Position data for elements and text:

□ □ □

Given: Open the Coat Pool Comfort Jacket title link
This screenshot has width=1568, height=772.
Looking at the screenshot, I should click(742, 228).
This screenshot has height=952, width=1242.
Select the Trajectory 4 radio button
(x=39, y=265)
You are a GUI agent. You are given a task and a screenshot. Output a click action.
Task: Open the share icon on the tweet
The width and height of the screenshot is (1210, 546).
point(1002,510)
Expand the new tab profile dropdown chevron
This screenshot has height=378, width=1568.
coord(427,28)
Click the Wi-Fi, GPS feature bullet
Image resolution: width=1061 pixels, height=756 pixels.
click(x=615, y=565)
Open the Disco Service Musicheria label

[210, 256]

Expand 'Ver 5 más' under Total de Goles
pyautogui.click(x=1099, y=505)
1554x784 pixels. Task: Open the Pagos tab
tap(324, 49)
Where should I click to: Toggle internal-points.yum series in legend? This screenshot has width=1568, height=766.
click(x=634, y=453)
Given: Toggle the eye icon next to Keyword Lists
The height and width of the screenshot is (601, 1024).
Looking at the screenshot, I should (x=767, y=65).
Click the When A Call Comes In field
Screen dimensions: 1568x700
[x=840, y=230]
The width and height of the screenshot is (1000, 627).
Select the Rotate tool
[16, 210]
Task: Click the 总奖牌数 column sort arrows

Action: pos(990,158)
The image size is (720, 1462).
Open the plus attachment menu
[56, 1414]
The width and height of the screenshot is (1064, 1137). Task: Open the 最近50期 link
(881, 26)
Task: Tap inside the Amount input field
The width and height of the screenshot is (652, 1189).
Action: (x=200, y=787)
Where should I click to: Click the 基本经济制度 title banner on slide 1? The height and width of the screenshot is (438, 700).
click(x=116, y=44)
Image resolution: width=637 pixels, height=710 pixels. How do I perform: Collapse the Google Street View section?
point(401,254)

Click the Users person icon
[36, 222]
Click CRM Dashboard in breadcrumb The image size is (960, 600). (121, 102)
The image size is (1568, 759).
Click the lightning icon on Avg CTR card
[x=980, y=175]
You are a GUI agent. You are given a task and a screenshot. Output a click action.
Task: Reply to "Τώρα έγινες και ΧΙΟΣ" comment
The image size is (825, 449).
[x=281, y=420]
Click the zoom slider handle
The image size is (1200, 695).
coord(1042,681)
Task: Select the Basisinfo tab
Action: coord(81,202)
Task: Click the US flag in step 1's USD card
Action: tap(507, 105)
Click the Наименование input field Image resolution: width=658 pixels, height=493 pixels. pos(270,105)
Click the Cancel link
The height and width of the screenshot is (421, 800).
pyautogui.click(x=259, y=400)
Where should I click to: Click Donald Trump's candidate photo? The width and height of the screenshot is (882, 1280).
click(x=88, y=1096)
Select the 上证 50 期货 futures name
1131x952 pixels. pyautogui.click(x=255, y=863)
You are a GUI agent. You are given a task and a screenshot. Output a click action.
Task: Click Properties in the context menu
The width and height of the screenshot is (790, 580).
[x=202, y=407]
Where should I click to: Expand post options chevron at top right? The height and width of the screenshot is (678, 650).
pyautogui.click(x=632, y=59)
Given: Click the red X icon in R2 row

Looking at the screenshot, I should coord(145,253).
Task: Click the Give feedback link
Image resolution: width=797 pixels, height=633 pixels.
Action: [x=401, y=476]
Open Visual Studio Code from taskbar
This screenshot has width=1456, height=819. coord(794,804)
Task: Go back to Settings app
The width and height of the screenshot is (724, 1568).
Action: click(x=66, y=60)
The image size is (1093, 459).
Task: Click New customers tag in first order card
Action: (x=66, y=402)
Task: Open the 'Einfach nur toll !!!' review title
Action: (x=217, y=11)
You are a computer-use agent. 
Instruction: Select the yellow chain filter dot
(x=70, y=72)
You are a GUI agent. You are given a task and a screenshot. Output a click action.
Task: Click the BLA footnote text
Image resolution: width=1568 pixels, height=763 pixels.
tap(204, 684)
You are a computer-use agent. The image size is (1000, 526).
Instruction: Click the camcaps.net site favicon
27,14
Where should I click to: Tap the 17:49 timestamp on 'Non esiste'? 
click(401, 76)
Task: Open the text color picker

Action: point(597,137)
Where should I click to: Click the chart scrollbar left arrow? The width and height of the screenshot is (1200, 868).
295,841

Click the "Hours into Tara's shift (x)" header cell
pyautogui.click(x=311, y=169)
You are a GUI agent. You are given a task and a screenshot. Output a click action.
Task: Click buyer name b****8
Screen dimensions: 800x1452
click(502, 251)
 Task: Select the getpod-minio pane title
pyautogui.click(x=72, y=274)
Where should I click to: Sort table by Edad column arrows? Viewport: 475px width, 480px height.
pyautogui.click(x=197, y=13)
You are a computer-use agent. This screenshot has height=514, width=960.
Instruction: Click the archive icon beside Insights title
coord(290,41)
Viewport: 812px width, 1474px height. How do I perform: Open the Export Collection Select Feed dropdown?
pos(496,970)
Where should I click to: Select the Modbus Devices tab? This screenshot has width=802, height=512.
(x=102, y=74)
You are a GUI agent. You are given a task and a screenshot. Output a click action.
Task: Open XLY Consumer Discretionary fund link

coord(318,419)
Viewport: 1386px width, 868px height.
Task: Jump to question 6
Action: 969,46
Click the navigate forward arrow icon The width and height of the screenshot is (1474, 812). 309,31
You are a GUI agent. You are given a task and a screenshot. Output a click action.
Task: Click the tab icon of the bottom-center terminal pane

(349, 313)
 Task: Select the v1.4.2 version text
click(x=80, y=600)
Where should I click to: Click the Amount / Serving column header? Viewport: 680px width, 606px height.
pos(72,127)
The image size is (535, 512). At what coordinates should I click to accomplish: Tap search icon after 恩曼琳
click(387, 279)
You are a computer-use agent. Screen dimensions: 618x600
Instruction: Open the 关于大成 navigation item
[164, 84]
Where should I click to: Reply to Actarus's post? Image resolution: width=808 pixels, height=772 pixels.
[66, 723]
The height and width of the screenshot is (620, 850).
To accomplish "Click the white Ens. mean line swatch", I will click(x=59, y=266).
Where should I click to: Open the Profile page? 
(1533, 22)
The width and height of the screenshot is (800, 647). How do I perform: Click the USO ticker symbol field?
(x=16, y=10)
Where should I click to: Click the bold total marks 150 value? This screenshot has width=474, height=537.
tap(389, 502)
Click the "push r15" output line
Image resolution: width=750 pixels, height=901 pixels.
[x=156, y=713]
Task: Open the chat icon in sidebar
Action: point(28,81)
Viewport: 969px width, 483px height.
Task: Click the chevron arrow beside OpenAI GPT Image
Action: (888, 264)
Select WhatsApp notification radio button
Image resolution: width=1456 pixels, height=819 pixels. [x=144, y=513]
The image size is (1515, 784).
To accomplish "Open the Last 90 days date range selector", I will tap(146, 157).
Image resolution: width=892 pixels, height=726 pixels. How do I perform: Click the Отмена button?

□ □ □

# [WRITTEN EXERCISE]
How many lines in the rows above contain the string "will"? Case counts. Give only the number.

# [ANSWER IN FULL]
2